Kapolri Sebut Tiga Ancaman Saat Asian Games

  • Kamis, 19 Juli 2018 - 23:57:31 WIB | Di Baca : 1128 Kali

SeRiau - Kepala Polri Jenderal Tito Karnavian menyatakan ada tiga ancaman dalam kegiatan Asian Games 2018 di Jakarta dan Palembang. Hal itu disampaikan dalam rapat kerja dengan Komisi III di Gedung DPR, Jakarta, Kamis (19/7).

Tito mengatakan ketiga ancaman tersebut adalah terorisme, kejahatan jalanan, dan kemacetan lalu lintas.

"Mengahadapi Asian Games ini memang ancaman utama yang paling kami utamakan adalah terorisme. Kedua adalah masalah kejahatan jalanan, dan ketiga adalah kemacetan lalu lintas," ujar Tito.
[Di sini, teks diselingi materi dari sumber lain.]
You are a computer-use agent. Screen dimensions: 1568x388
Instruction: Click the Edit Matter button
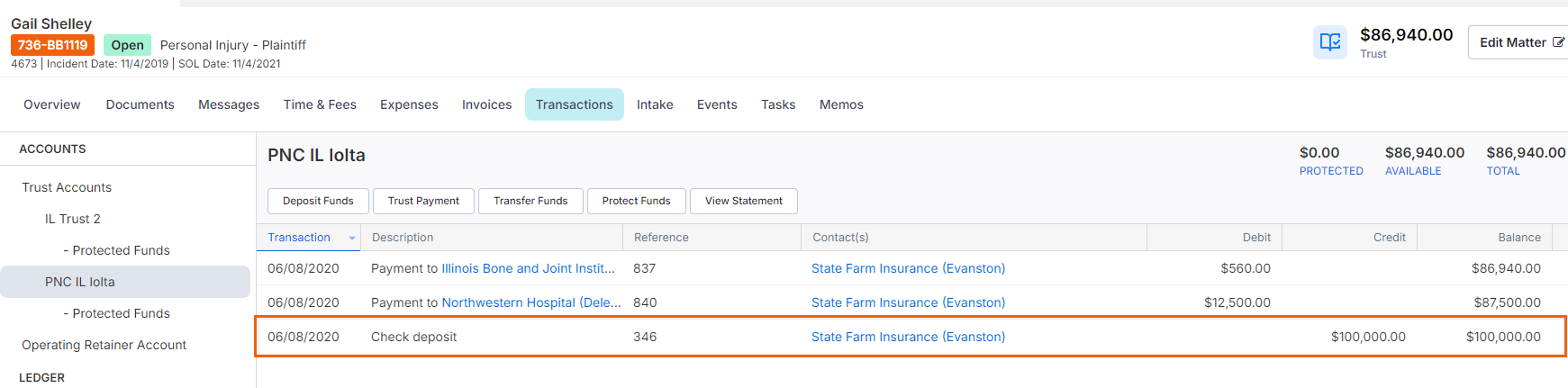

Terkait terorisme, Tito telah menginstruksikan Densus 88 Antiteror dan Satgas Antiteror di setiap Polda untuk terus melanjutkan penindakan terhadap pelaku teror pascaaksi teror bom di Surabaya hingga penyelenggaraan Asian Games.

Tito juga telah menginstruksikan jajarannya untuk memperketat penjagaan di seluruh arena Asian Games. 

Ada empat Polda di empat wilayah yang menggelar pertandingan Asian Games yang memberlakukan atensi khusus, yakni Polda Metro Jaya, Polda Jabar, Polda Banten, dan Polda Sumatera Selatan.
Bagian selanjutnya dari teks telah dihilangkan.